Commonwealth Games gold medallist Jamie Arthur has quit boxing just three years after turning professional.
Arthur told BBC Sport: "Over the last couple of years I've had a few injuries and I haven't been able to support myself or my family financially.
"It's been a struggle and boxing is no longer a sport - it's a business.
"And if you're not earning enough money you've got to look at other avenues to make some money. I've lost my heart and motivation for professional boxing."
Arthur, 25, joined Frank Warren's professional stable in 2002, a few months after becoming Wales' first Commonwealth Games gold medallist since the late Howard Winstone in 1958.
The Cwmbran lightweight was intent on emulating the great Merthyr fighter Winstone by becoming a world champion.
He made a promising start with comfortable wins in his first fights, but signs of future trouble soon appeared as he suffered a series of nasty cuts in his next outings.
A clash of heads against fellow Commonwealth Games gold medallist Haider Ali last January resulted in his first defeat, and the alarm bells were ringing loudly after a comprehensive defeat against Harry Ramakgoadi in July.
"There was a huge amount of expectations on my shoulders when I turned professional and I wanted to go on and win world titles," Arthur added.
"That has always been my dream. I always hoped persistence would pay off.
"But people are out there to make money and that took the love out of the game a little bit.
"For me, the enjoyment hasn't been there for the last 18 months, so when you're not enjoying something it's time to make a change."
Arthur stressed he felt no animosity towards his promoter, Frank Warren, but warned it is only a select few who can hope to make a living out of boxing.
He said: "Last year I had three fights and that's not enough.
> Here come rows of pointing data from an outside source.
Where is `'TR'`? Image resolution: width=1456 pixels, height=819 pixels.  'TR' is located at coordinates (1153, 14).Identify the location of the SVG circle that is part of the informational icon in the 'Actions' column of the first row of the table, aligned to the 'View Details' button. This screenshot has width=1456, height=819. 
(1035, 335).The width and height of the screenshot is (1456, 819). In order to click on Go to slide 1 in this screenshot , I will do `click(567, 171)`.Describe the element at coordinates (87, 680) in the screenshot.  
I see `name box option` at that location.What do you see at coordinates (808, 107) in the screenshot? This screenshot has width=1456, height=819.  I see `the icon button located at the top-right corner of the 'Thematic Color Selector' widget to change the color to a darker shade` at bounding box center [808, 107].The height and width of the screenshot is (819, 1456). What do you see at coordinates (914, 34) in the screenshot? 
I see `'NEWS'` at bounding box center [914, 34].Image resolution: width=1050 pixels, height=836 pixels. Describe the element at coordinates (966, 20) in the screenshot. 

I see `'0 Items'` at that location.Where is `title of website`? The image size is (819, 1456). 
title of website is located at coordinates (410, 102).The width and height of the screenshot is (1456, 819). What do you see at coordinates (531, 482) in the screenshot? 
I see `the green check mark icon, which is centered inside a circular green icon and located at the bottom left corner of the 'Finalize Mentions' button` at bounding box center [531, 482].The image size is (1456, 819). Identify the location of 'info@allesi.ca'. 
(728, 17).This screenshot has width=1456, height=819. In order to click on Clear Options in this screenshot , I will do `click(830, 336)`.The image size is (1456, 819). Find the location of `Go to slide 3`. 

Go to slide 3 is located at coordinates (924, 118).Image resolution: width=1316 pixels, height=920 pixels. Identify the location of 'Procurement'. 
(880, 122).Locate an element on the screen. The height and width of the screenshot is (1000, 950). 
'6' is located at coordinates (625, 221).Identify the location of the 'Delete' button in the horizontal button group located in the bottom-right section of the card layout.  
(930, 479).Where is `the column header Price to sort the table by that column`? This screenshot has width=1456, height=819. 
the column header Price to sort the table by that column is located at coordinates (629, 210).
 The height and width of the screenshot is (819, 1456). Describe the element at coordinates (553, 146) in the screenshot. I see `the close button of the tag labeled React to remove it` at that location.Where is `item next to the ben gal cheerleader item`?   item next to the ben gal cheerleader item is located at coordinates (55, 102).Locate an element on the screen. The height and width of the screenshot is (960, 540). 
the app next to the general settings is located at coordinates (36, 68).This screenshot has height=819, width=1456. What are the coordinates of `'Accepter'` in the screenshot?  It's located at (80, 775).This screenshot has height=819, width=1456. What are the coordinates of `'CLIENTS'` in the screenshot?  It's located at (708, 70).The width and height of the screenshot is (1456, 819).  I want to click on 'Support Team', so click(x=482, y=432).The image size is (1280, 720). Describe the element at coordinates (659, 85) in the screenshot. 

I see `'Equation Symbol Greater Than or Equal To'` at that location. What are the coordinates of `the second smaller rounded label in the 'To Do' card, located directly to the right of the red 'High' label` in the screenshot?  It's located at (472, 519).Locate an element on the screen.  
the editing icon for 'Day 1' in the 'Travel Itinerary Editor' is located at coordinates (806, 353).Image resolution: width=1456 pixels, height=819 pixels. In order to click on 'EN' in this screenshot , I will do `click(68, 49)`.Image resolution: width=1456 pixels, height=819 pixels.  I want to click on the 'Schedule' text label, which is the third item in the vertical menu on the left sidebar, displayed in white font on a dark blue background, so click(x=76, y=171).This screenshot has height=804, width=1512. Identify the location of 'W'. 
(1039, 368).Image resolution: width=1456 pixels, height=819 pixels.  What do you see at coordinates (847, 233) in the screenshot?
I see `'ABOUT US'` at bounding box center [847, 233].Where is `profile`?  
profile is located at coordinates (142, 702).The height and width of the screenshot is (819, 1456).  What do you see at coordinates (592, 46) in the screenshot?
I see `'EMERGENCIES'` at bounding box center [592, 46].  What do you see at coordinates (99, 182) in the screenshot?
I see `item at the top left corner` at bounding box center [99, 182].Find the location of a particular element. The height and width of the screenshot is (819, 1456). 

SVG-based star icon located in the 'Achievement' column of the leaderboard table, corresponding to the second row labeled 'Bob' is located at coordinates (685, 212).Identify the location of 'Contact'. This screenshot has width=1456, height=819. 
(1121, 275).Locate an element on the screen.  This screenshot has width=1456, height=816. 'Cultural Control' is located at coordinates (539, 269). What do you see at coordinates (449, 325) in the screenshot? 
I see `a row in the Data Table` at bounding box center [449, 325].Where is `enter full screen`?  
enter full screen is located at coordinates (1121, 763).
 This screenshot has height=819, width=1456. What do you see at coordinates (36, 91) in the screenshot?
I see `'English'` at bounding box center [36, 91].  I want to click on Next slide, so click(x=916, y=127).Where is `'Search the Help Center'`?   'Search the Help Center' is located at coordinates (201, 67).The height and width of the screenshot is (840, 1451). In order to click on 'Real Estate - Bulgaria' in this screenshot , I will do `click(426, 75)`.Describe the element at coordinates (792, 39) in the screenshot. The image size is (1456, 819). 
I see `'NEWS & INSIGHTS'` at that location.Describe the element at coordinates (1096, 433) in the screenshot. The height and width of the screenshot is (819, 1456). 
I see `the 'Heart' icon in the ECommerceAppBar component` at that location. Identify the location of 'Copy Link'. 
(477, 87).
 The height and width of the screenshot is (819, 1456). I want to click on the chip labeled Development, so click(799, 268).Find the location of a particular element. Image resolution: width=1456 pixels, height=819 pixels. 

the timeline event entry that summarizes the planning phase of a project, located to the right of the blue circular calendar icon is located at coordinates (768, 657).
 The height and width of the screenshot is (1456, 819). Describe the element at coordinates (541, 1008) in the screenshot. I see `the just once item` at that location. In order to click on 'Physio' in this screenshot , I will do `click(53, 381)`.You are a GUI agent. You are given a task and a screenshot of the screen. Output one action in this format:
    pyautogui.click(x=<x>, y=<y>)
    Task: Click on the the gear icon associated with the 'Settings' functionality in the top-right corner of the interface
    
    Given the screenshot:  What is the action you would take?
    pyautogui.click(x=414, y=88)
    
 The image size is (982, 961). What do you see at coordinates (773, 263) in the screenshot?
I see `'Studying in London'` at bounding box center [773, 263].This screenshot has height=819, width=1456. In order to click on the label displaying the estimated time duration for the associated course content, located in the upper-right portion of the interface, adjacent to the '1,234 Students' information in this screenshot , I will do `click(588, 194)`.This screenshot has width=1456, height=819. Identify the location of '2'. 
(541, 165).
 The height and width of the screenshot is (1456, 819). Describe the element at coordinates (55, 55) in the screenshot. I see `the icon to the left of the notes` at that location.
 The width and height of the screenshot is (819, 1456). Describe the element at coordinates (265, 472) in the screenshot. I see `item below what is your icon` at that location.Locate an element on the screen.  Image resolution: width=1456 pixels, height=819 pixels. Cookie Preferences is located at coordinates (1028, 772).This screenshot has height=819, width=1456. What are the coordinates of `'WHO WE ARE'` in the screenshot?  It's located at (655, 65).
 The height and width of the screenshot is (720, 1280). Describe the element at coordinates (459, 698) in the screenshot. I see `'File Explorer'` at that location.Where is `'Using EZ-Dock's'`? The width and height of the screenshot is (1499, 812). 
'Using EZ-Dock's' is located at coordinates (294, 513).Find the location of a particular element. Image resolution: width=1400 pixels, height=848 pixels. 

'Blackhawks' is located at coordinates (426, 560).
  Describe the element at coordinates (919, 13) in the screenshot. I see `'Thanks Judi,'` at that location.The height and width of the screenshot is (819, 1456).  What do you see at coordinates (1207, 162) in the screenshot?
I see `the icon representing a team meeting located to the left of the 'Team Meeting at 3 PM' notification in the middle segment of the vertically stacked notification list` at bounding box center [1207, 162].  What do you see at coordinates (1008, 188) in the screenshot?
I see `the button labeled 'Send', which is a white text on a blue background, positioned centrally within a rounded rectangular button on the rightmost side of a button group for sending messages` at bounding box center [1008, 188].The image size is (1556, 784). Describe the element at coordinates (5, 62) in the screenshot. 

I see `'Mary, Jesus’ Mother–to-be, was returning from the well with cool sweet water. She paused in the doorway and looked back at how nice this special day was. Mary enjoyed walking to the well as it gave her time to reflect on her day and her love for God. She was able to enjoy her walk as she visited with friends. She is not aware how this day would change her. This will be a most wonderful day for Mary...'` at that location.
I wouldn't like to divulge how much I was earning, but it wasn't a great deal of money.
"It's really tough unless you're fighting five or six times a year on big cards."
Despite failing to fulfil his dream, Arthur, who won nine Welsh amateur titles, says he will have no regrets when he looks back over his career.
His goal now is to return to the amateur ranks as a personal trainer and pass on his experience to the next generation of Welsh boxers.
"Hopefully we can get more Commonwealth and Olympic champions," said Arthur.
"I'm going to take it slow and lead from the good trainers we've already got in Wales. I don't want to step on any toes."